Given entries:

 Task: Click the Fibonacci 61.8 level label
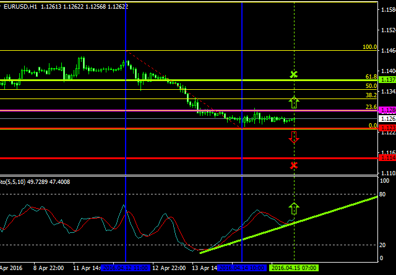point(371,77)
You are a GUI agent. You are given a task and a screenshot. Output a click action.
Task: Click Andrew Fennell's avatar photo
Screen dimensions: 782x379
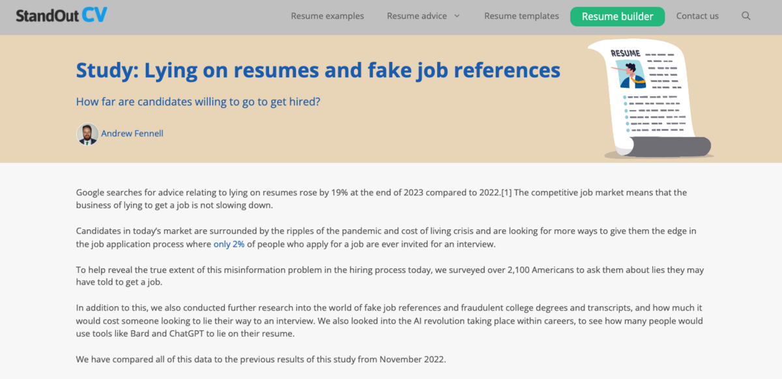point(87,133)
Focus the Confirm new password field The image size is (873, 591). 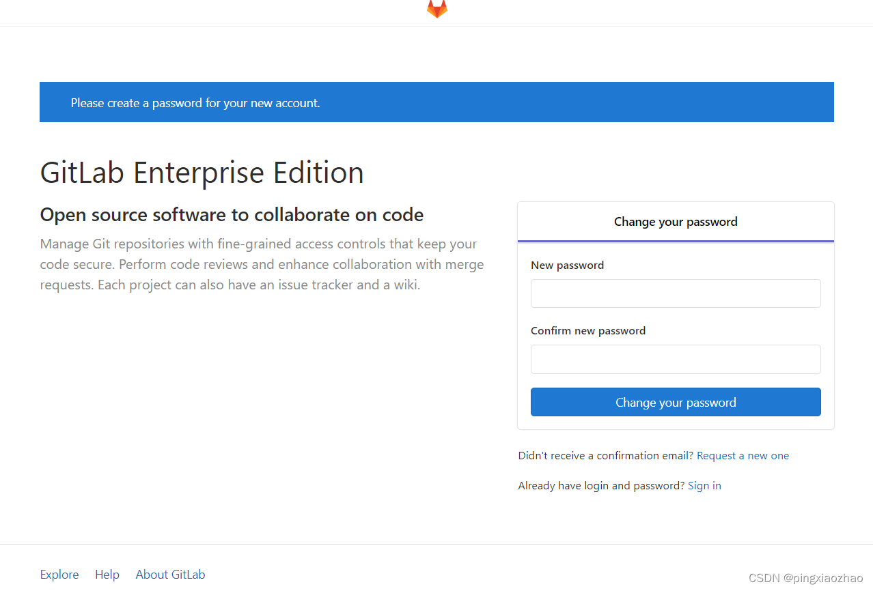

What to produce: Once you find the line containing "Task: Click Andrew Fennell's avatar photo", retype it and every line after it through the last line of the records above, exactly. Add nothing else, and leave out the pictures.

Written solution:
Task: Click Andrew Fennell's avatar photo
Screen dimensions: 782x379
point(87,133)
Focus the Confirm new password field The image size is (873, 591). 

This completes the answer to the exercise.